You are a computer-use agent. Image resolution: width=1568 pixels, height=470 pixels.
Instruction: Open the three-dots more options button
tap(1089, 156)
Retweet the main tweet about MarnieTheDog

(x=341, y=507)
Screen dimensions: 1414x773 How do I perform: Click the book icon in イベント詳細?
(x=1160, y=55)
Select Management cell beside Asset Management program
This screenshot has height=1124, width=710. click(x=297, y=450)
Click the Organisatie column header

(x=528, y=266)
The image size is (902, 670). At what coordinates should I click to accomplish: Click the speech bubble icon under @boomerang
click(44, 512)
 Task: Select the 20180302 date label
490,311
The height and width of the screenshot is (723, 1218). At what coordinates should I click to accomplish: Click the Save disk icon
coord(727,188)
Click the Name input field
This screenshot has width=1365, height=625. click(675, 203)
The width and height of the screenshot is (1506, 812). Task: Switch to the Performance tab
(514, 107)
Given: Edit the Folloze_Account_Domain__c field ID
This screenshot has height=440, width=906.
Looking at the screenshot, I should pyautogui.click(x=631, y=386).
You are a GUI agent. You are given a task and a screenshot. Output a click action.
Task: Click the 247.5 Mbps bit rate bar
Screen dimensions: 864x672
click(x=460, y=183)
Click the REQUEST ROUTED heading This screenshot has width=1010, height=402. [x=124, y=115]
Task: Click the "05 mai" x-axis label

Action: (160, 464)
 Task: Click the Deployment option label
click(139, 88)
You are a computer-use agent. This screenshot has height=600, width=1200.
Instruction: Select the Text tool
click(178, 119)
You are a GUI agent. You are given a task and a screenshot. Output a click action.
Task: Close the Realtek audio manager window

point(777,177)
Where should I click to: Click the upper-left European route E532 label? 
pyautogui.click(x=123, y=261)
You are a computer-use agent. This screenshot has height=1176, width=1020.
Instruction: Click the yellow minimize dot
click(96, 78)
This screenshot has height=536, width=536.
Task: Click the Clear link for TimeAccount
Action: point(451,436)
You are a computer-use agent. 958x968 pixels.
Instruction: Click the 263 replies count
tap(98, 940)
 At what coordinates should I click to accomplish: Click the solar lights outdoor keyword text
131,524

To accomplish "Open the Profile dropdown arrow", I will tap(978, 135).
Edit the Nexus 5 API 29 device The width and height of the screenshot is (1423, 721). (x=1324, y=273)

---+---

From the line that has "has height=600, width=1200." through the line that has "has height=1176, width=1020.", copy every line exactly as it appears above, and leave out all others.

You are a computer-use agent. This screenshot has height=600, width=1200.
Instruction: Select the Text tool
click(178, 119)
You are a GUI agent. You are given a task and a screenshot. Output a click action.
Task: Close the Realtek audio manager window

point(777,177)
Where should I click to: Click the upper-left European route E532 label? 
pyautogui.click(x=123, y=261)
You are a computer-use agent. This screenshot has height=1176, width=1020.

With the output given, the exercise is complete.